Granted, all that esoterica we so love to argue about and the new technologies we so love to invent are all to protect the end user's data. Still, I think we have lost our way. We, the security subculture of the IT world, exist to serve a particular need of our constituents—the need to keep data safe. That, of course, includes ensuring that IT assets can be used safely. That's really it.
In previous columns, I have made the point that no one goes out and purchases a computer so he can run antivirus software. The user purchases a computer to do online banking, play computer games, write e-mail, do homework, or some other primary function. Likewise, no business has funded an IT security group simply so they could implement NTLMv2. Businesses fund IT security groups so these groups can protect the organization's assets, enabling the business at large to safely use its IT resources and achieve its business objectives.
We do not exist but to serve.
And so I must ask whether we are really doing a good job "serving" these days. Or are we, the security subculture, actually getting in the way more than helping? And are the legislators and regulators helping us to get in the way? I am not convinced that all this new technology we are putting in place really helps the end users. Therefore, I would like to explore a few areas where we, the IT providers of the world, are actually causing more harm than good.
Some days it feels like most of the security advice and many of the security technologies we inflict upon our users is inactionable, incorrect, incomprehensible, or (in many cases) some combination of the three. In this three-part series, I am going to look at some of the ways we confuse users by giving advice and deploying technologies that are guilty of one or more of these three I's.

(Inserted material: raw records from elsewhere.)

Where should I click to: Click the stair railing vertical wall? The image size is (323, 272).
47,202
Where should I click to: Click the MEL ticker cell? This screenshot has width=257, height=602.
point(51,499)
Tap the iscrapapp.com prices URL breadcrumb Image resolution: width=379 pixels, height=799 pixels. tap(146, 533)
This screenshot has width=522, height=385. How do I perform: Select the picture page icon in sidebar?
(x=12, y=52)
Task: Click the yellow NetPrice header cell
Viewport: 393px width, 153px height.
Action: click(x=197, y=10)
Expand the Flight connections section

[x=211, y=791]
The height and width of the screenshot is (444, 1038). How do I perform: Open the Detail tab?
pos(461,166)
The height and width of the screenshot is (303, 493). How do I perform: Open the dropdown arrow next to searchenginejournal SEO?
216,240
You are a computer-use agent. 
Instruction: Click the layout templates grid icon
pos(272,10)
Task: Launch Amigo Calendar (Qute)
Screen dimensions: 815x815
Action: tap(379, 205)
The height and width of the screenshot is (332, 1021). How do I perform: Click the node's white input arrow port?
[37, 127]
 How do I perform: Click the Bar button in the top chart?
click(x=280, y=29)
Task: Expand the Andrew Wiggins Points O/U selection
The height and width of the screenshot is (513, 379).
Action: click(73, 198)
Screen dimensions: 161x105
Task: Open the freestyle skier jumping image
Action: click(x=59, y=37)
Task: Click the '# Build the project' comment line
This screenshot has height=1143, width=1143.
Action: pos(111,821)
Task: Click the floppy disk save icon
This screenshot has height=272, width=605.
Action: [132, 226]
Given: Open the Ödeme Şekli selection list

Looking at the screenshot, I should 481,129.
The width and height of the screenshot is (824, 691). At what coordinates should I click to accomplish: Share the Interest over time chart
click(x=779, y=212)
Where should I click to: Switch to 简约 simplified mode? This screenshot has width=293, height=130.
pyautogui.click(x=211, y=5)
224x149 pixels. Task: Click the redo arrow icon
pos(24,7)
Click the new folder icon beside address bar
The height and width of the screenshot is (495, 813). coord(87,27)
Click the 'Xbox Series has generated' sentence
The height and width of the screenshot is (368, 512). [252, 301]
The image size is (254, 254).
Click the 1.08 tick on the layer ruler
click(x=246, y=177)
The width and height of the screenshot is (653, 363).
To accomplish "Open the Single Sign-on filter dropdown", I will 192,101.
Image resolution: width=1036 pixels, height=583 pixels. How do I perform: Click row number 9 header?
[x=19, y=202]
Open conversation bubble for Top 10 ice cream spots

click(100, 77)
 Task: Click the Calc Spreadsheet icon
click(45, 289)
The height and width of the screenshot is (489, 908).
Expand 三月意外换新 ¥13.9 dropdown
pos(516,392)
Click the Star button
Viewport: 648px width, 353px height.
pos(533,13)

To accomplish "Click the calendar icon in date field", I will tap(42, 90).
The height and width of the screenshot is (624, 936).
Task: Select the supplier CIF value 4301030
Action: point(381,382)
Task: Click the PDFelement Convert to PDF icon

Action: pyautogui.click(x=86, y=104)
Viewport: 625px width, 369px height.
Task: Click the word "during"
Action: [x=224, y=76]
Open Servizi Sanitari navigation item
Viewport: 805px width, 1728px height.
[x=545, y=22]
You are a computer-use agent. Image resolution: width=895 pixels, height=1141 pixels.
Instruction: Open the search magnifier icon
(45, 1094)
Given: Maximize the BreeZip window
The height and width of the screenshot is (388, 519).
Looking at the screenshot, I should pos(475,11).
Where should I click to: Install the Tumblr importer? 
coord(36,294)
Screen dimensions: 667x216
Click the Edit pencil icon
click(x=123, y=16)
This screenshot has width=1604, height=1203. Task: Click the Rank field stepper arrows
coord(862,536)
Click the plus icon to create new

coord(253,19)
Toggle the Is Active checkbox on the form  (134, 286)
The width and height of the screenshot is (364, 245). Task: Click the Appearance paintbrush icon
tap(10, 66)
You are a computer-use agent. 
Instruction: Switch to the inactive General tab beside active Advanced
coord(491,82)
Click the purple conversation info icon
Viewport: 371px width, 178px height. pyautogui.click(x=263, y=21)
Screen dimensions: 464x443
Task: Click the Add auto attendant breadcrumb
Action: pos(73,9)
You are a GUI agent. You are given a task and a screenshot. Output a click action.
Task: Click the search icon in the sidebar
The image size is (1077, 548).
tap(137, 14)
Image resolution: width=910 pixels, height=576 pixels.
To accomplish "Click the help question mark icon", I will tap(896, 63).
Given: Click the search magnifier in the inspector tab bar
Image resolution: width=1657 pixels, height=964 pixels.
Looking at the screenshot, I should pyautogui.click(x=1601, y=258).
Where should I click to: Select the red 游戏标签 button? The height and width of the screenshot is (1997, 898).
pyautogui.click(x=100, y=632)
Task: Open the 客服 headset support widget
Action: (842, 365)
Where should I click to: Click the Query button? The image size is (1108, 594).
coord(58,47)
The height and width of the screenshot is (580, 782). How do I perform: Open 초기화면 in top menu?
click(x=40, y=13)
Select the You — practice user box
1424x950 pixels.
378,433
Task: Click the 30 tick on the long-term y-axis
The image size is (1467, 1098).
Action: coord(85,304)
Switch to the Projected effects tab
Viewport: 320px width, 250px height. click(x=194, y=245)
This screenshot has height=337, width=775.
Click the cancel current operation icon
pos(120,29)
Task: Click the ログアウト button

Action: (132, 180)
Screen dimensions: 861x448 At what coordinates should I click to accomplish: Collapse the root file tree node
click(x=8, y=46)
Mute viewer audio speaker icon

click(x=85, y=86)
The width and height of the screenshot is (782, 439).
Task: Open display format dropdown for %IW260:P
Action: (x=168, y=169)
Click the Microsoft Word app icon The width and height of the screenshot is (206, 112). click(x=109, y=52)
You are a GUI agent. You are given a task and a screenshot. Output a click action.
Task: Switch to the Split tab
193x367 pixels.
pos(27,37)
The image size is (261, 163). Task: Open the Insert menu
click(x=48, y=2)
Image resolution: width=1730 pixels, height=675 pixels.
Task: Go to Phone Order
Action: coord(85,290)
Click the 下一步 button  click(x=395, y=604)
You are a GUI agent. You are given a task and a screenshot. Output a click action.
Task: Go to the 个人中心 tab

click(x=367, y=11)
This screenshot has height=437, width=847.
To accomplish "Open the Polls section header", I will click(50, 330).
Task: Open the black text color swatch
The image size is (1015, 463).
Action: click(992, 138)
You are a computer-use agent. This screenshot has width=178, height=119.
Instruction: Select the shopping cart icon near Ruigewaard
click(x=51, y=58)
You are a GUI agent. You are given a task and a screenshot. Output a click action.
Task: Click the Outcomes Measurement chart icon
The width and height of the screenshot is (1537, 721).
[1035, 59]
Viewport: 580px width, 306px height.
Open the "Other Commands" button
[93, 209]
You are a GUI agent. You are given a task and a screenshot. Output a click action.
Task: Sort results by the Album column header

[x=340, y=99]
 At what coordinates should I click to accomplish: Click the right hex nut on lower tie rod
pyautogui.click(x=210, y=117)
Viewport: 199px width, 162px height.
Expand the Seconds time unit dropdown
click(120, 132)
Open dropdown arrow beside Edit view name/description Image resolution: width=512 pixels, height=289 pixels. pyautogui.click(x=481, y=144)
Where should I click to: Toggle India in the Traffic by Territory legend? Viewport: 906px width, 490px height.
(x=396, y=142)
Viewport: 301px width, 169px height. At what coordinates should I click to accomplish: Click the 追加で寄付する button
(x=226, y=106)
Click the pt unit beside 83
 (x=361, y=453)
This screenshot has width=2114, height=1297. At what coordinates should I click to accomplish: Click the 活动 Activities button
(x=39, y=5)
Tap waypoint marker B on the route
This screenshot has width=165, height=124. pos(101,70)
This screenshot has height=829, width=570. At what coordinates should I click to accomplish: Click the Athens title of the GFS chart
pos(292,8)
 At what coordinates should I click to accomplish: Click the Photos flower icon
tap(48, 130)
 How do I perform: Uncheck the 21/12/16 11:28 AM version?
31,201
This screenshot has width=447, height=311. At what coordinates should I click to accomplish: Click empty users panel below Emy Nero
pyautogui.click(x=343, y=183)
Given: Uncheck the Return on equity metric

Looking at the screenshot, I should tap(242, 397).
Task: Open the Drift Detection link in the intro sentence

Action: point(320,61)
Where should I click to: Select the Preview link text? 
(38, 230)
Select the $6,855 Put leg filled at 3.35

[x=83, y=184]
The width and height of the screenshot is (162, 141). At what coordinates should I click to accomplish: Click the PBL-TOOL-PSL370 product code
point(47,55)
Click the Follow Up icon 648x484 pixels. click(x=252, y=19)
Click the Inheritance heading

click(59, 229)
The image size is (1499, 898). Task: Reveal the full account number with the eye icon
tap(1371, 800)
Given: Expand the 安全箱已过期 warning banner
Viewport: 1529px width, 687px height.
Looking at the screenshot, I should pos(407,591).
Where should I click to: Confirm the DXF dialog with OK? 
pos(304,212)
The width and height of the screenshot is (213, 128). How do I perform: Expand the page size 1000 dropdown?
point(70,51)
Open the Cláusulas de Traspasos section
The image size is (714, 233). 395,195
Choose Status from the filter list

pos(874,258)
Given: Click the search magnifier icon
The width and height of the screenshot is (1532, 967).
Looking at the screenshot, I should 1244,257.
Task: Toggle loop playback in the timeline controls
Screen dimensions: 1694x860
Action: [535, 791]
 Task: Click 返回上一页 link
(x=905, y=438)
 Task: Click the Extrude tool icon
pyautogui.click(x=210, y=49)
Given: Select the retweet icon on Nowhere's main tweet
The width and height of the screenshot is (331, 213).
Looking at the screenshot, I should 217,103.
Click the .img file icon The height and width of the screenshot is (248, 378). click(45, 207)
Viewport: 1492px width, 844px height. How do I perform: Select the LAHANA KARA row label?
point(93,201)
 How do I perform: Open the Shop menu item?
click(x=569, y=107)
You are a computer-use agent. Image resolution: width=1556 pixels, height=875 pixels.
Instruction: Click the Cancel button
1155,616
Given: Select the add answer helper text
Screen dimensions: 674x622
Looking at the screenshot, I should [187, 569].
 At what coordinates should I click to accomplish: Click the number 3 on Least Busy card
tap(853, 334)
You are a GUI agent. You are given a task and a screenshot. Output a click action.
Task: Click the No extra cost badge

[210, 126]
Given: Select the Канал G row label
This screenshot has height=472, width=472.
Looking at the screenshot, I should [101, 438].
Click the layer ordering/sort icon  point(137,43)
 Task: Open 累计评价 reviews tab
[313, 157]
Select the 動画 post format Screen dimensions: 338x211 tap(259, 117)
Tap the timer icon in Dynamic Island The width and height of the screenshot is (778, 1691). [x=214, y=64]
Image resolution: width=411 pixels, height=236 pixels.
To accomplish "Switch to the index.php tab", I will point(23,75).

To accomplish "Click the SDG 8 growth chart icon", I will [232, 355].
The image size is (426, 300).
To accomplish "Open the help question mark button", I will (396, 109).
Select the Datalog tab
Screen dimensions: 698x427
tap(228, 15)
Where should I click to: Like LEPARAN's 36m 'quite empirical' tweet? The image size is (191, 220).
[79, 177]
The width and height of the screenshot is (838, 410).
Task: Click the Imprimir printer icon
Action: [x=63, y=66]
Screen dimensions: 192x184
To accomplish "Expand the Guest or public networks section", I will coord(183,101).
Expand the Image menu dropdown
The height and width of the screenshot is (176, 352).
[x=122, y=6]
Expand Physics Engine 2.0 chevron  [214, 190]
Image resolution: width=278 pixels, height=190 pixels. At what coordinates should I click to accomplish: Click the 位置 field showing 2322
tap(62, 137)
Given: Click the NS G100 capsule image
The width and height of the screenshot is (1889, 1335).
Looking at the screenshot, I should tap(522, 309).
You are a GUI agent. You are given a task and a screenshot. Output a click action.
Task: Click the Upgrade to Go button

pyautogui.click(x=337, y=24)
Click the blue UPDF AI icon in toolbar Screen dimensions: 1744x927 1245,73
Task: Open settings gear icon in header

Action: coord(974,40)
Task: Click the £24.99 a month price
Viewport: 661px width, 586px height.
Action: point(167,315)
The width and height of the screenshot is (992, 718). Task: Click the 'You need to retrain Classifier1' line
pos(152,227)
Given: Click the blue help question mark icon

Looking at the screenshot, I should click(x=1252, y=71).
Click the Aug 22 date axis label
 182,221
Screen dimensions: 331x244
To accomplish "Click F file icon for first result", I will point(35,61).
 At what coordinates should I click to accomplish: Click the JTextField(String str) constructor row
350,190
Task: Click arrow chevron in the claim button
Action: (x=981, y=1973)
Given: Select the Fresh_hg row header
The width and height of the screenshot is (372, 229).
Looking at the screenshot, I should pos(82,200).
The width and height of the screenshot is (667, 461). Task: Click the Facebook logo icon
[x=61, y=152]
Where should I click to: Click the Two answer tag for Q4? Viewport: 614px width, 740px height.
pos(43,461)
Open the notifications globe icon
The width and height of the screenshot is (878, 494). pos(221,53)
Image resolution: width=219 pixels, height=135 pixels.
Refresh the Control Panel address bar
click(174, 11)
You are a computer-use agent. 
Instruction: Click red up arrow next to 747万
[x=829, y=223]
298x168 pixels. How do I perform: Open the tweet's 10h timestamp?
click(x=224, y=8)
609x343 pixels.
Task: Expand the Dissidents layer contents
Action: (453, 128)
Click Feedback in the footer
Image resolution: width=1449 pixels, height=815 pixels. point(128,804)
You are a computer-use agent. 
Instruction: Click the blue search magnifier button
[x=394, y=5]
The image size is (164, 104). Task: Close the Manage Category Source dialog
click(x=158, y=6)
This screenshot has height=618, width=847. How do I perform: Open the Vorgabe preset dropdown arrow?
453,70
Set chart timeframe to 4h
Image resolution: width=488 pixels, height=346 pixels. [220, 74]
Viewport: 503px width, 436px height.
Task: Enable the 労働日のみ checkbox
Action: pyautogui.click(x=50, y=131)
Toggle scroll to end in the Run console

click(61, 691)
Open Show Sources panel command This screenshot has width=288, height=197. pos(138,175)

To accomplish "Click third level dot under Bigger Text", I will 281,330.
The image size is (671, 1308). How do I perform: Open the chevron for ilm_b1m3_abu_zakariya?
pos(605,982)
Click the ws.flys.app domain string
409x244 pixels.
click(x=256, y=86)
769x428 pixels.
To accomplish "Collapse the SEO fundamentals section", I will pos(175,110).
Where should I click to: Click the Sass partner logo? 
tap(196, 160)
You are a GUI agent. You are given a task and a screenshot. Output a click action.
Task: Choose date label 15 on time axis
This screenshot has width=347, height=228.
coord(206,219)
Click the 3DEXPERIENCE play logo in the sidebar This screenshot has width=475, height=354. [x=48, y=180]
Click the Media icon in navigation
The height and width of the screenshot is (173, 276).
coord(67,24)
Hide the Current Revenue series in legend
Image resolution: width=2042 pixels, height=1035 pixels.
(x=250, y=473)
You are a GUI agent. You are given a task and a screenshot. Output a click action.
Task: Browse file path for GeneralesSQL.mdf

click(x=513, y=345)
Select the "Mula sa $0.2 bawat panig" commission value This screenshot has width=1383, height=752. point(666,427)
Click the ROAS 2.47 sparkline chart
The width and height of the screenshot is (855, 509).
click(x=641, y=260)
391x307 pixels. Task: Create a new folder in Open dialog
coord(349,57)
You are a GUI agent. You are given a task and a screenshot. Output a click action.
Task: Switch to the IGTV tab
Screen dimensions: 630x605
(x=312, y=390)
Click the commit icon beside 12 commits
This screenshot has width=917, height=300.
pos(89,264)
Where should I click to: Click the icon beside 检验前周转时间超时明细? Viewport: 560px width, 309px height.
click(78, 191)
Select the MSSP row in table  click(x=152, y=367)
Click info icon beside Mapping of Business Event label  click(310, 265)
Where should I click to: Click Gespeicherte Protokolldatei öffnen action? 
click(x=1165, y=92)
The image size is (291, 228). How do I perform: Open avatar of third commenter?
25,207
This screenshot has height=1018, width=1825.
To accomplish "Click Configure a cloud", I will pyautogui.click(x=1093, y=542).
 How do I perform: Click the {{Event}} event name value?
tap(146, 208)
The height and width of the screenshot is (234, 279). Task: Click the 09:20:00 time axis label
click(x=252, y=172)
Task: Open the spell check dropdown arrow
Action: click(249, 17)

Inactionable Security Advice
One of the best ways to confuse people is to give inactionable security advice. For bonus points, you can make it incorrect, as well. Figure 1 illustrates a popular piece of time-tested, theoretically sound, and utterly useless advice.
Figure 1 Inactionable security advice (Click the image for a larger view)
See where it says to use a different password for each online account that you have? Thirty years ago this recommendation made sense. The number of people on what eventually became the Internet numbered in the low hundreds, and they were all very smart people who were not picking particularly good passwords. Unfortunately, this advice has persisted and keeps being repeated over and over again, and there has been no apparent effort to reconcile this advice with how computers are used today.
How many online accounts do you have? Personally, I have 115, give or take a few that I don't keep track of. Not only does the advice in Figure 1 suggest that I should have 115 different passwords, but that I should also change these 115 passwords every 30 to 60 days. In other words, I should change 2 to 4 of my passwords every day. (Do the math: that also means I would have between 690 and 1380 passwords in one year.)
While the technical personnel at some sites offering this advice may be able to come up with 4 good passwords per day and keep 115 current passwords in short-term memory, you can be certain that 99.99 percent of the general Web-surfing public will be unable to do this.
The advice to use different passwords everywhere is actually correct and sound, from a purely theoretical perspective, as is the advice to change all your passwords every 30 to 60 days. But this advice is also inactionable. With the number of passwords users have these days, they simply cannot follow this advice without an aid of some sort, such as paper or software. Enter the next example.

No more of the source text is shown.